The internal bright spots came from areas Bender has prioritized:
Even so, the longer arc shows how far Kohl's has fallen: Q1 net sales of roughly $3 billion were nearly 25% below 2017. Bender told CNBC that higher gas prices, sustained inflation, and labor-market pressure are squeezing the retailer's lower- and middle-income customer base.
Implications for retailers: Even as Kohl’s cleans up its execution, its positioning remains the binding constraint. The retailer's middle-market stance leaves it without a clear value identity or a premium one, and that ambiguity has eroded its relevance over a decade. Shoppers have already picked sides: The off-price channel drew nearly twice the visits of department stores in Q1, per Placer.ai, with the treasure-hunt experience at Ross or TJ Maxx winning out over a trip to a Macy's or Kohl's.

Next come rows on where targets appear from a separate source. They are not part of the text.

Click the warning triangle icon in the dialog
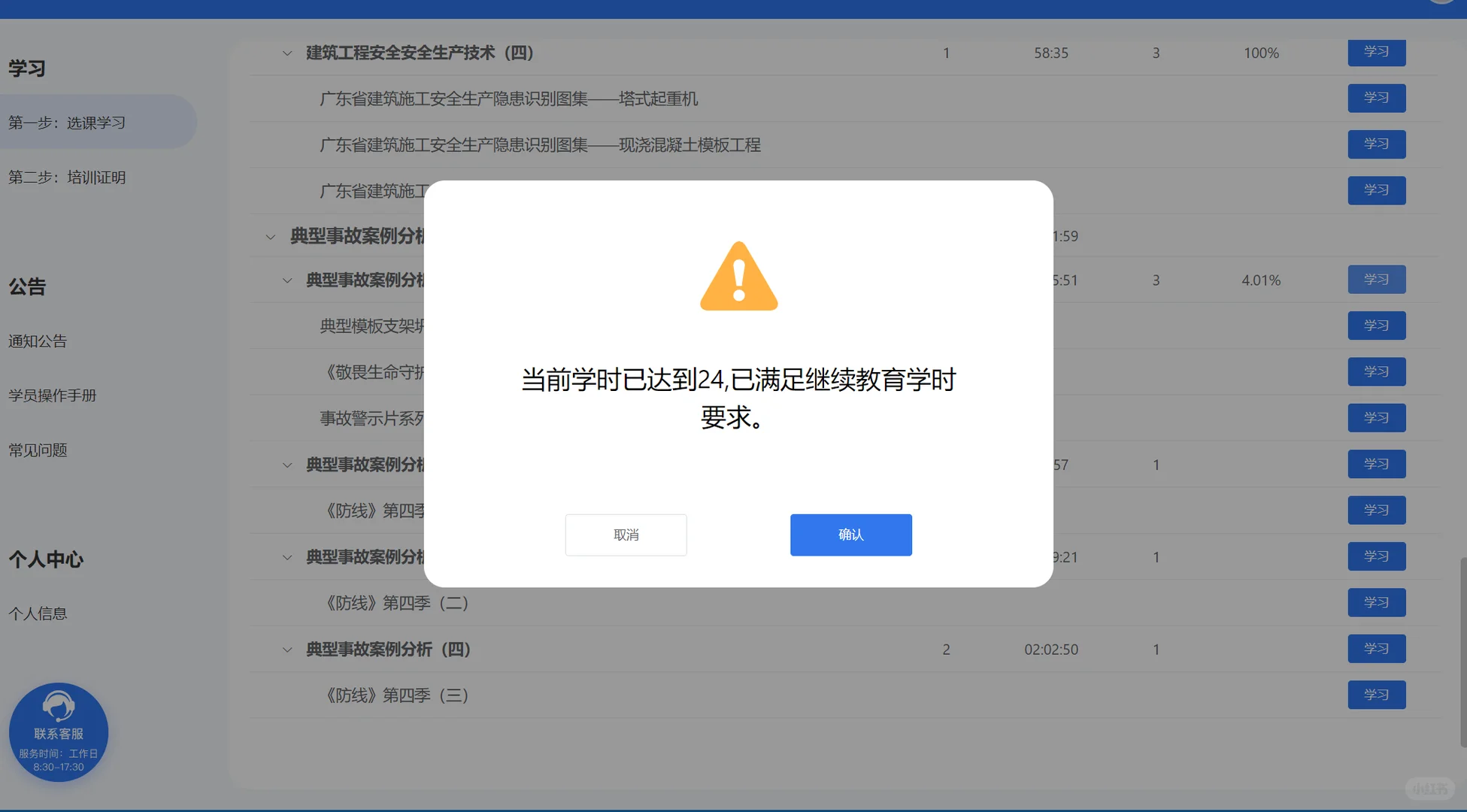This screenshot has height=812, width=1467. tap(739, 276)
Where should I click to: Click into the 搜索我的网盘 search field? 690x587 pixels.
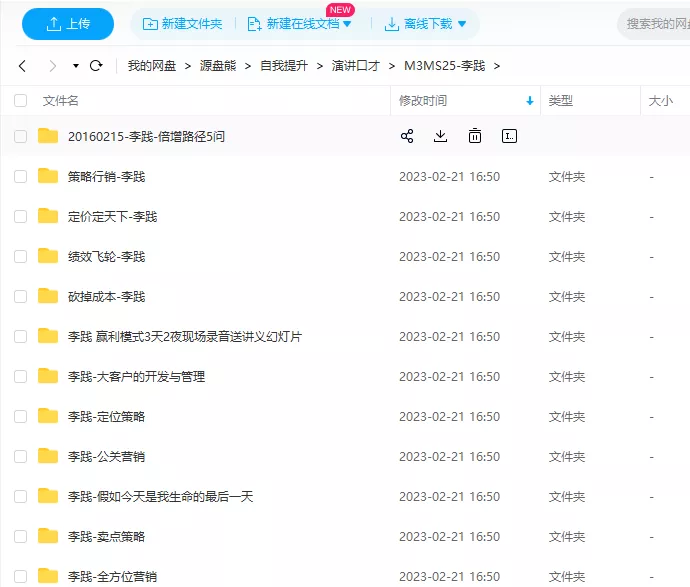(656, 24)
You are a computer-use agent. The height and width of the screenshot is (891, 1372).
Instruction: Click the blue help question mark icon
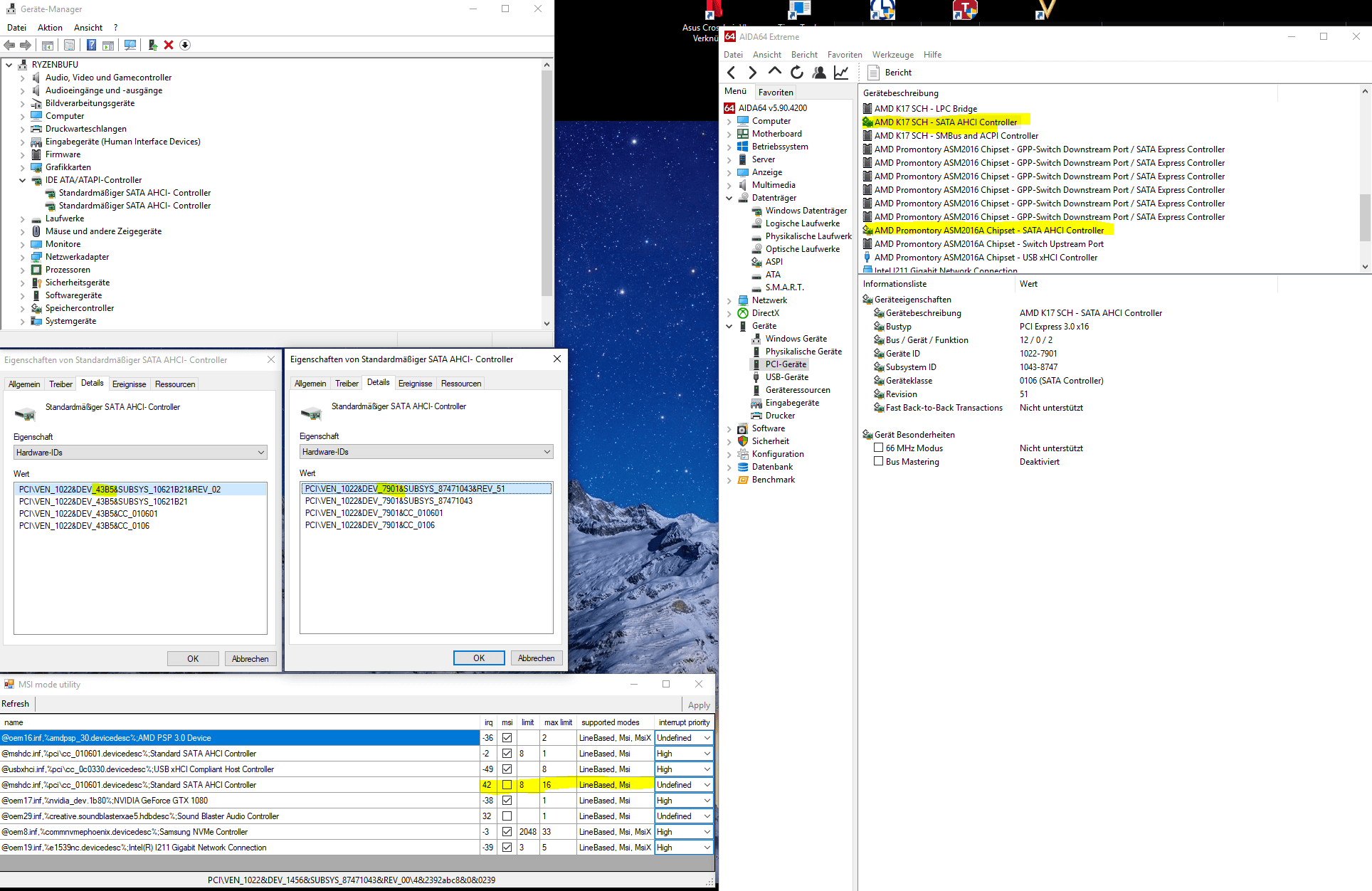point(91,45)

The leakage extends across the competitive set: TJX and Burlington capture value-seekers, Walmart and Target absorb essentials spend as consumers stretch their budgets, and category specialists like Ulta own beauty.
Kohl's strategic response—deeper private-label investment, fewer choice counts at higher depth, decluttered stores, and an AI-powered gift finder—addresses operational gaps rather than the underlying brand question. None of those moves complete the sentence “Kohl's is the place to go for ___.” Until the company makes that question easy to answer, the retailer’s existing customer wallet share will continue to migrate, and new customer acquisition will lean heavily on coupons.
The retailer’s challenges stem from its focus on stabilization rather than a strategy. Department stores that stabilize sales without rebuilding what they stand for will keep ceding share to retailers whose positioning is unambiguous. A more fundamental brand and assortment overhaul than the company has signaled will likely be required to convert this quarter's progress into durable growth.